Bron. That was his real name; I hadn’t been able to come up with it. I asked if the Czernins had put her up for the night; I was wondering how April Czernin’s hero worship of the English journalist would survive if she knew her father were sleeping with Marcena.

 

“In a manner of speaking,” she said airily.

 

“You spend the night in the semi’s cab?” I asked. “These modern trucks sometimes almost have little apartments built into them.”

 

She flashed a provocative smile. “As you guessed, Vic, as you guessed.”

 

“You think you have a story there?” Morrell interposed quickly.

 

“My God, yes.” She ran her fingers through her thick hair, exclaiming that Bron was the key to an authentic American experience. “I mean, everything comes together, not exactly through him, but around him, anyway: the squalor, the heartache of these girls imagining that their basketball may get them out of the neighborhood, the school itself, and then Bron Czernin’s story—truck driver trying to support a family on those wages. His wife works, too; she’s a clerk of some kind at By-Smart. My next step is his firm, By-Smart, I mean, the firm he drives for.
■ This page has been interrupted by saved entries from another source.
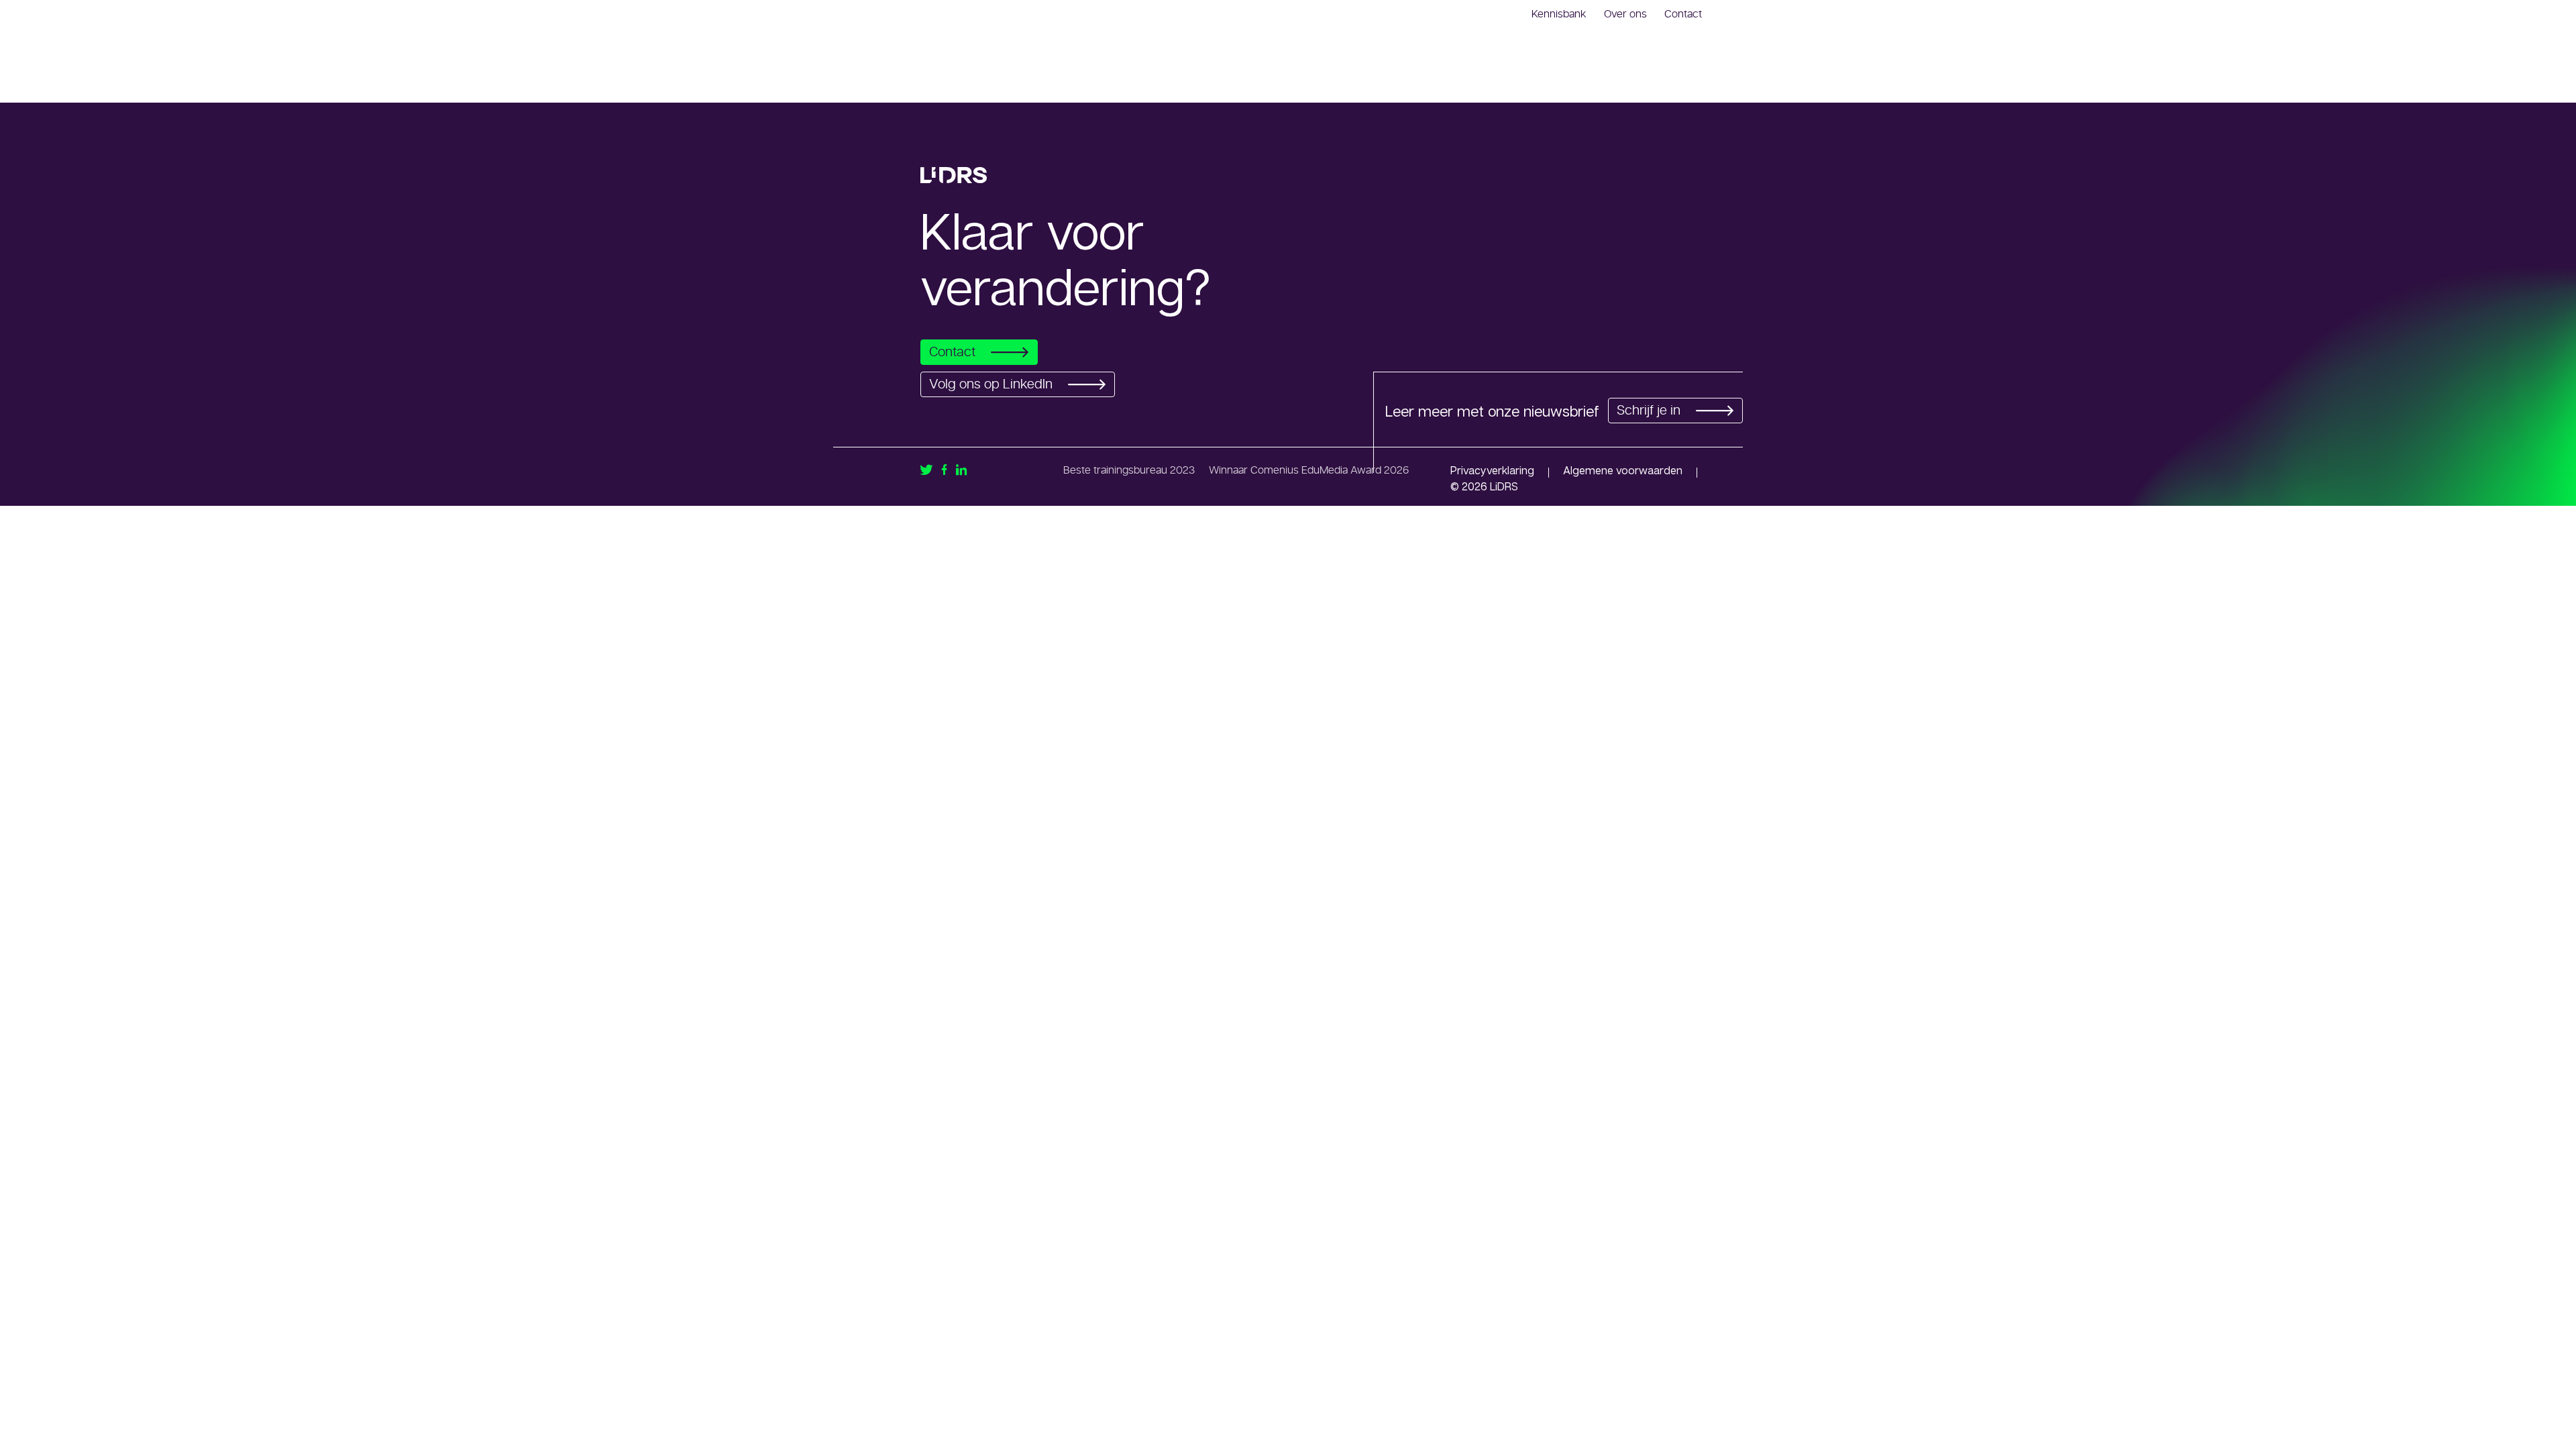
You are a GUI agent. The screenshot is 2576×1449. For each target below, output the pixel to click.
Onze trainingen (1501, 83)
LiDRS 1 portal (1599, 83)
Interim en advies (1394, 83)
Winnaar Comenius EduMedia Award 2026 (1309, 470)
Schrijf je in (1648, 410)
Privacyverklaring (1492, 470)
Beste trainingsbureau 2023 (1129, 470)
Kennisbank (1559, 14)
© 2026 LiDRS (1484, 486)
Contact (1683, 14)
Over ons (1625, 14)
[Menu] (1698, 82)
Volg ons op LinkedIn (991, 384)
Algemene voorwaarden (1622, 470)
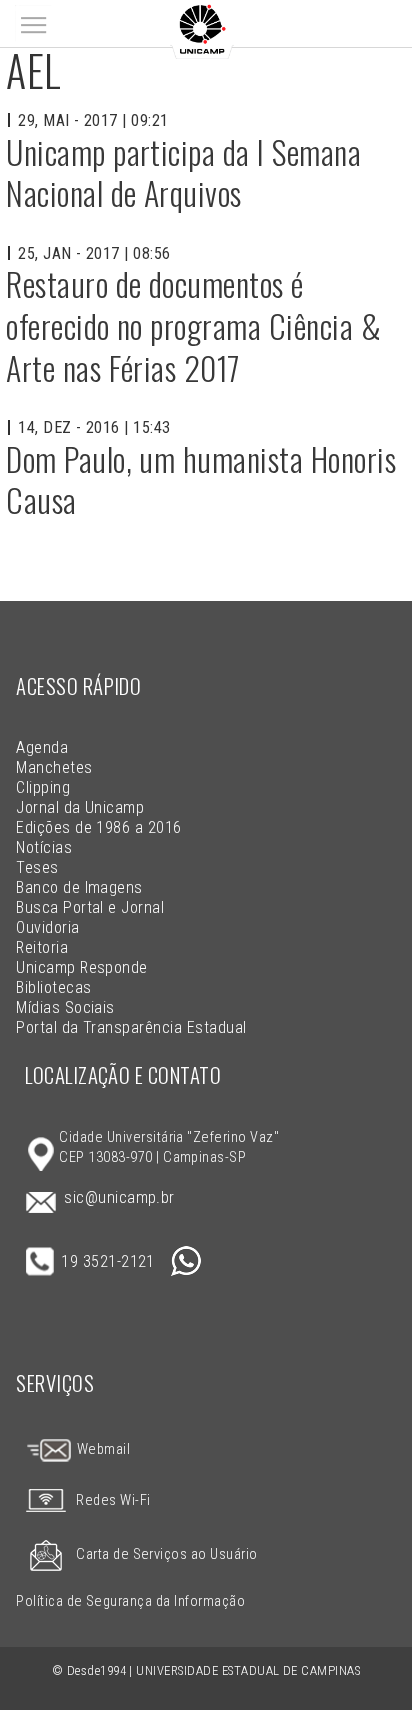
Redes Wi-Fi (113, 1500)
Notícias (44, 847)
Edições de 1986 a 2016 (99, 827)
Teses (37, 867)
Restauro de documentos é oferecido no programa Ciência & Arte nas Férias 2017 (193, 325)
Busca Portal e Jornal (90, 907)
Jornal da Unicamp (80, 807)
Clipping (43, 787)
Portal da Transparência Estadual (131, 1027)
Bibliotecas (53, 987)
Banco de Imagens (79, 887)
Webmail (101, 1449)
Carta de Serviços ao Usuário (166, 1554)
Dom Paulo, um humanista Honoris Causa (201, 479)
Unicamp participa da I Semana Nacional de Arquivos (183, 172)
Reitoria (42, 947)
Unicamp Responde (82, 967)
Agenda (42, 747)
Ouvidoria (47, 927)
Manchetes (54, 767)
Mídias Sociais (65, 1007)
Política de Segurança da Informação (130, 1601)
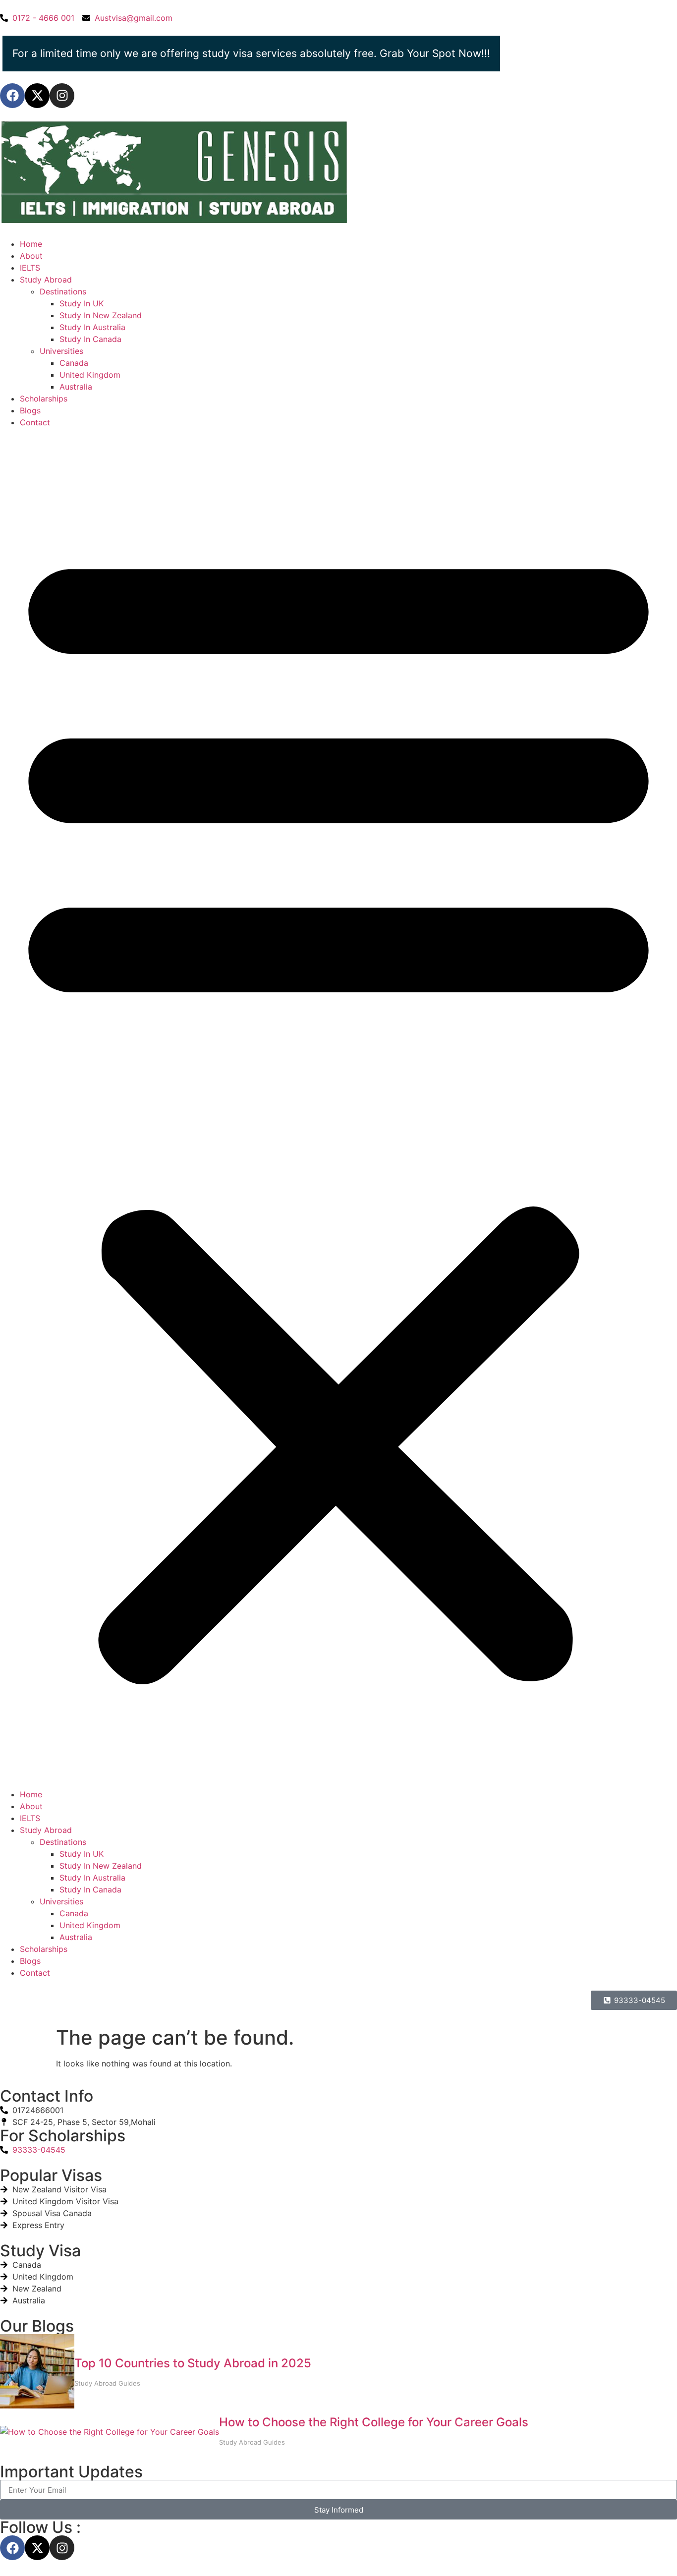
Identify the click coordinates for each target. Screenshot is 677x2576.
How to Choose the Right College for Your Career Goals (373, 2422)
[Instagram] (62, 95)
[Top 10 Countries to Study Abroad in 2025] (37, 2372)
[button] (338, 1108)
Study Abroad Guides (107, 2383)
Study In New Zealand (100, 315)
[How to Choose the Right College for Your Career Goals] (109, 2432)
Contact (35, 422)
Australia (75, 387)
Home (31, 244)
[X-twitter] (37, 95)
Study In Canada (90, 339)
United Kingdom (89, 375)
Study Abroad (46, 280)
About (31, 256)
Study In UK (81, 303)
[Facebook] (12, 95)
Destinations (63, 291)
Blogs (30, 410)
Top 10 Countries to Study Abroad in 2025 (192, 2363)
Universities (61, 351)
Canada (73, 363)
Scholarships (43, 398)
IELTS (30, 268)
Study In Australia (92, 327)
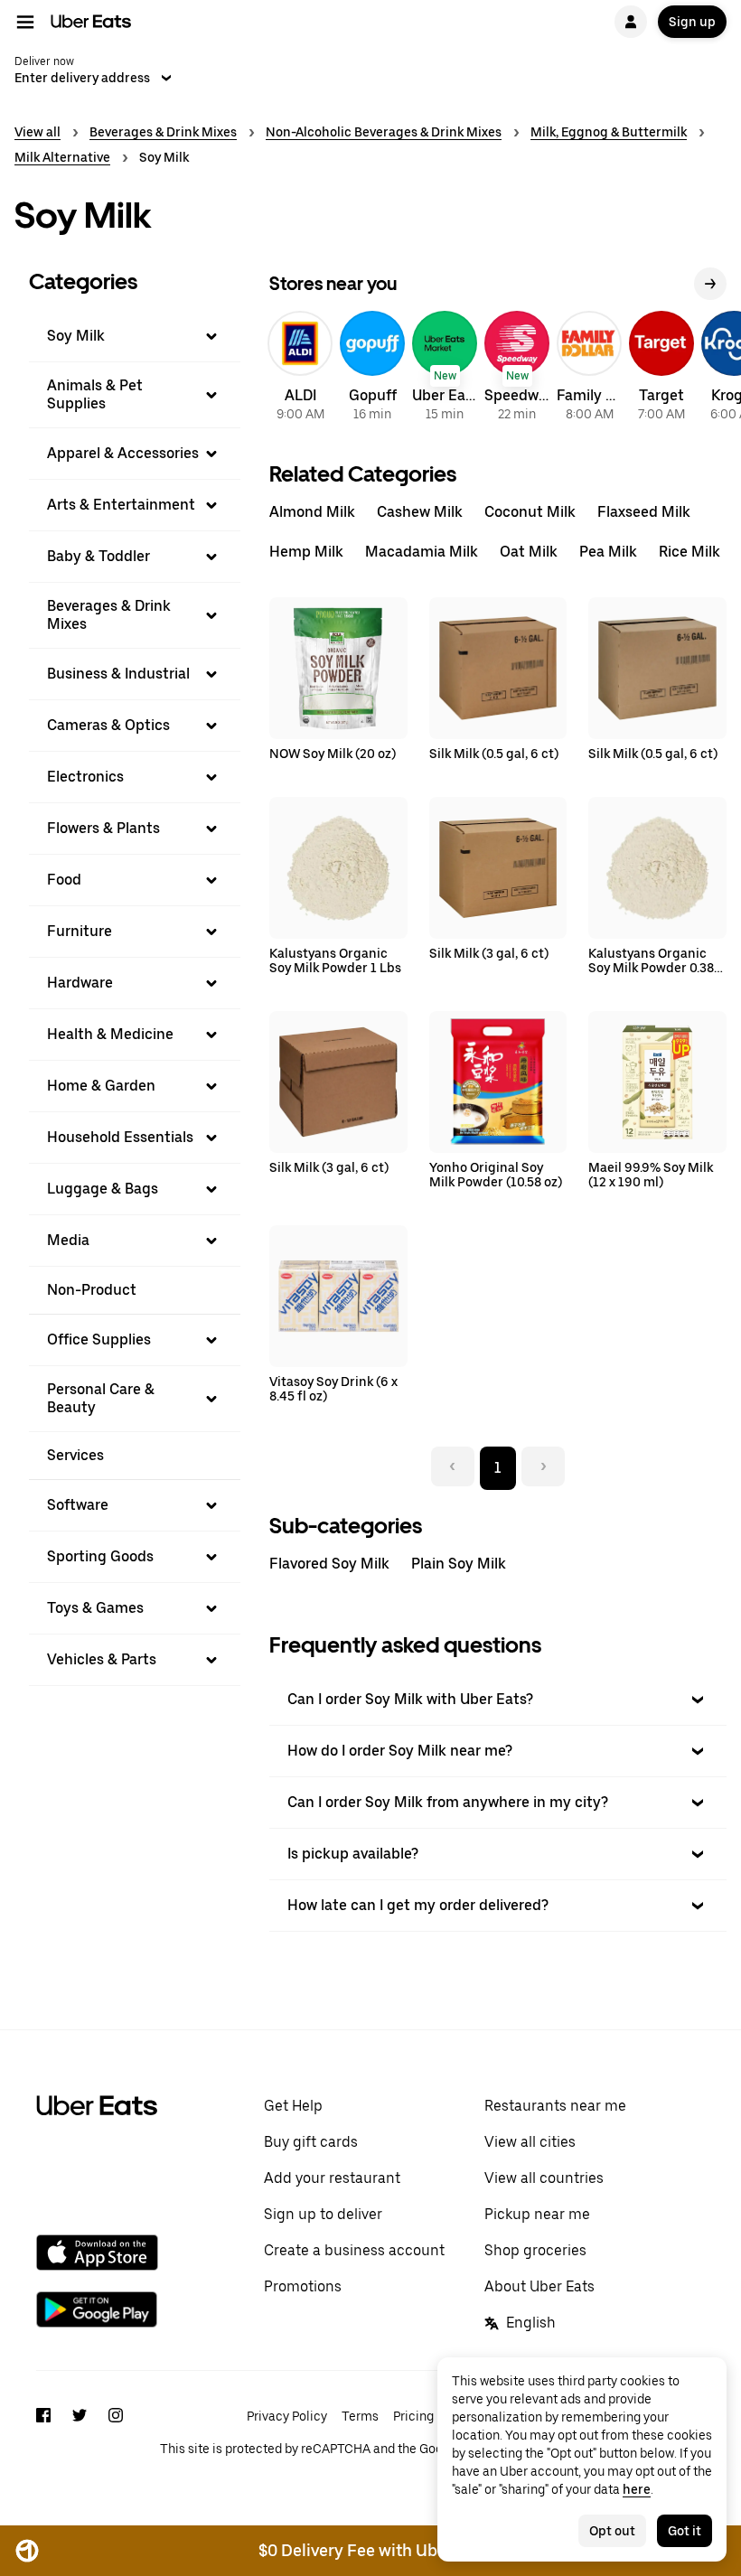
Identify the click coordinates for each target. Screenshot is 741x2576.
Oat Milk (529, 551)
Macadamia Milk (421, 551)
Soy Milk (76, 335)
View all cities (530, 2141)
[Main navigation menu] (25, 21)
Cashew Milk (420, 511)
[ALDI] (300, 369)
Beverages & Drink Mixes (163, 132)
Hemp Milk (306, 551)
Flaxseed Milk (643, 511)
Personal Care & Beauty (101, 1398)
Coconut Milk (530, 511)
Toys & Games (95, 1607)
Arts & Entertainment (121, 504)
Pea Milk (608, 551)
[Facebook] (43, 2430)
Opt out (612, 2531)
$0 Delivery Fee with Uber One (372, 2550)
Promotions (303, 2286)
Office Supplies (99, 1339)
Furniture (79, 931)
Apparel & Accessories (123, 453)
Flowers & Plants (103, 828)
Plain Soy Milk (458, 1563)
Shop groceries (535, 2250)
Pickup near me (537, 2214)
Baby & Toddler (98, 556)
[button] (134, 336)
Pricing (413, 2416)
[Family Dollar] (589, 369)
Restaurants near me (555, 2105)
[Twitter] (79, 2430)
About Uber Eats (539, 2286)
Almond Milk (312, 511)
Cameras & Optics (108, 725)
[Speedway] (517, 369)
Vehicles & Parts (101, 1659)
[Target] (661, 369)
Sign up (692, 21)
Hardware (80, 982)
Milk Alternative (62, 157)
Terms (360, 2416)
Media (68, 1240)
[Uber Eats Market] (444, 369)
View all (37, 132)
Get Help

One knows about them in a vague way, of course: they’ve been making European retailers shake in their boots since they launched their transatlantic offensive three years ago. But I didn’t realize the head office was right here in Chicago, or at least in one of the suburbs. Rolling-something. Fields, I think.”

 

“Rolling Meadows,” I said.

 

“That’s right. Bron tells me old Mr. Bysen is incredibly pious, and that at headquarters the day starts with a prayer service. Can you imagine? It’s utterly Victorian. I’m dying to see it, so I’m trying to organize an interview up there.”

 

“Maybe I should come with you.” I explained my efforts to enlist the company as a sponsor for the team. “Billy the Kid might get us in to meet his grampa.”